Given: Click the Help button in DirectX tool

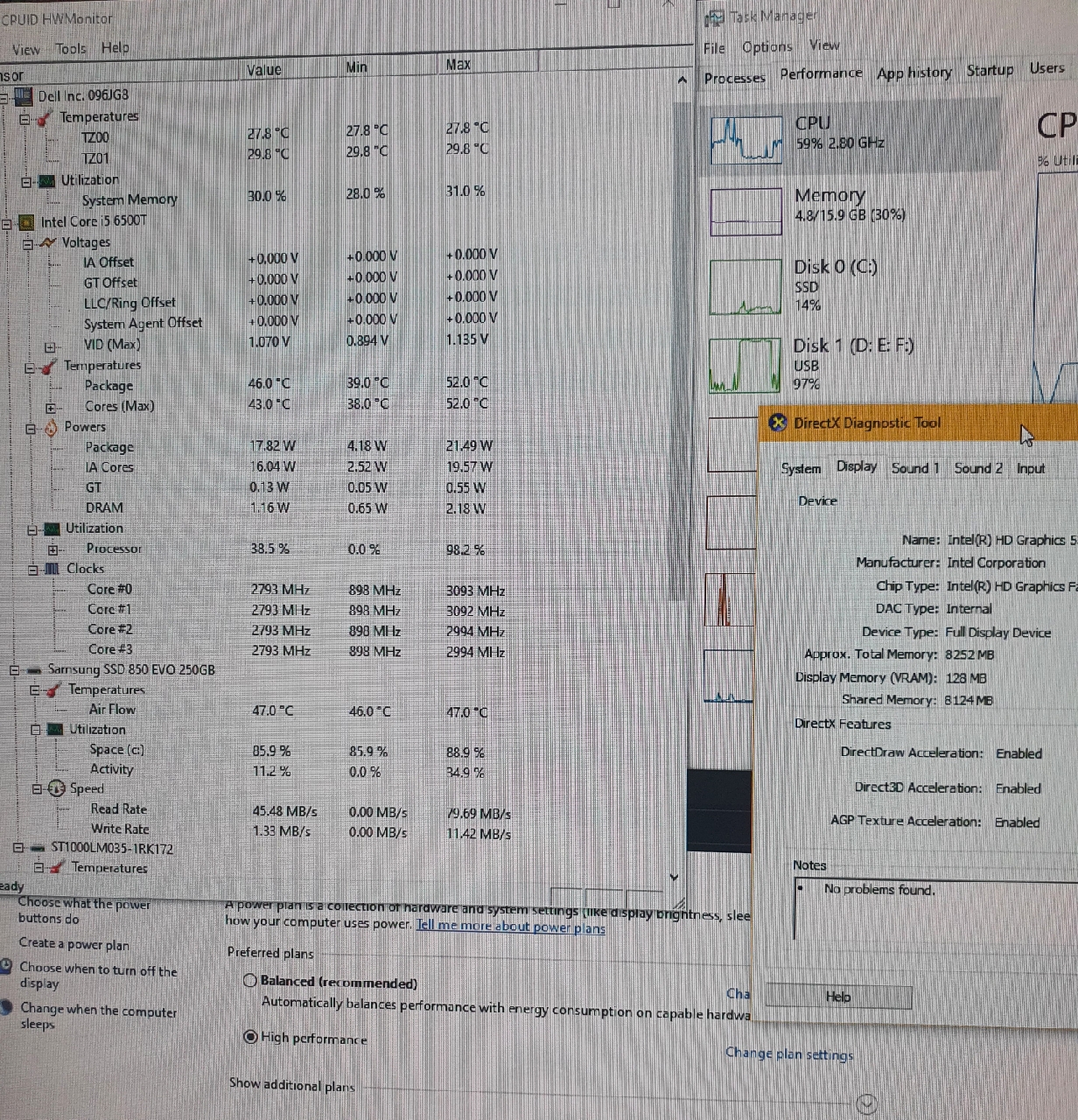Looking at the screenshot, I should (x=838, y=997).
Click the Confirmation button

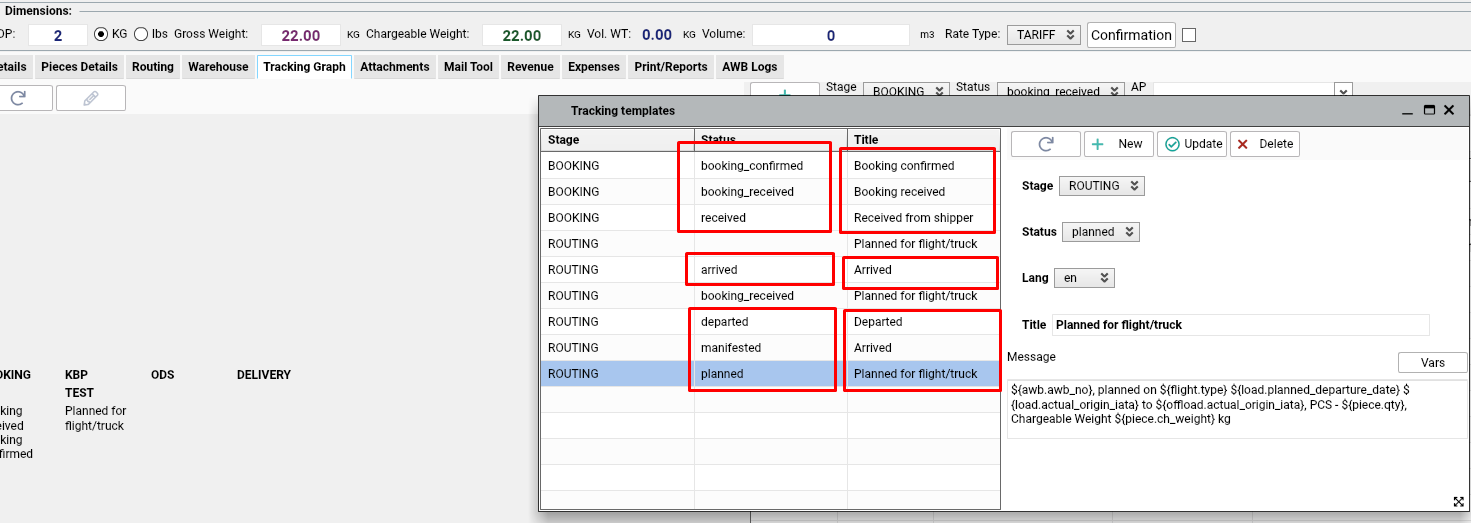click(1130, 35)
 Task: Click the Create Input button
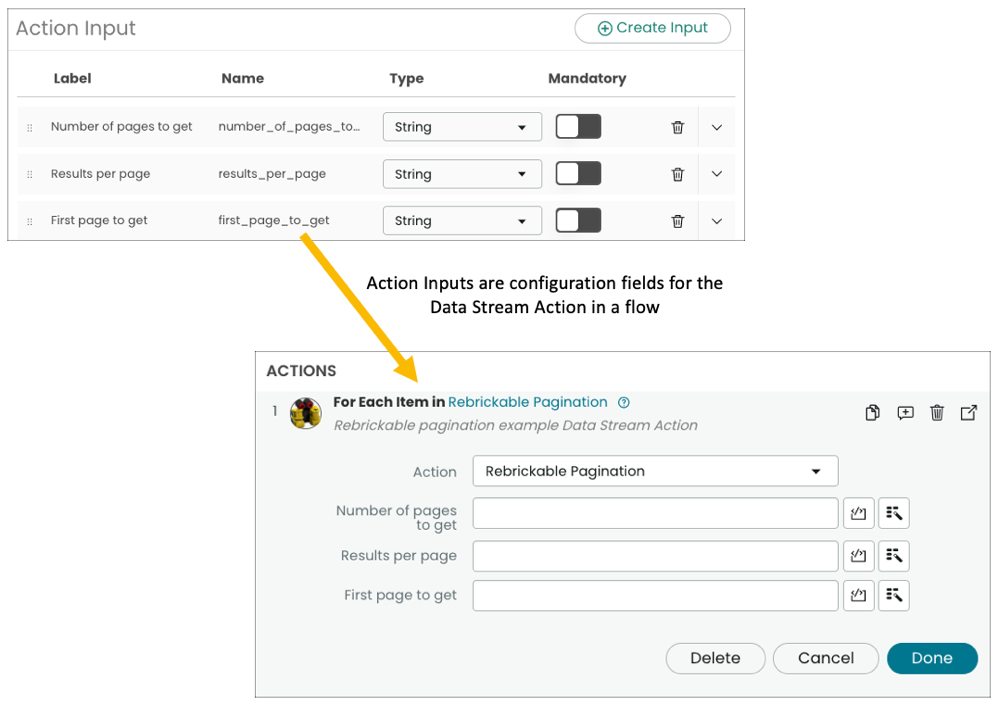click(652, 28)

....................

◆ PROBLEM REQUIREMENTS ◆
A verbatim transcript of the material above, with images dropped, is the expected output.

◆ RESPONSE AREA ◆
Given: Click the Help button in DirectX tool

Looking at the screenshot, I should (x=838, y=997).
Click the Confirmation button

click(1130, 35)
 Task: Click the Create Input button
click(652, 28)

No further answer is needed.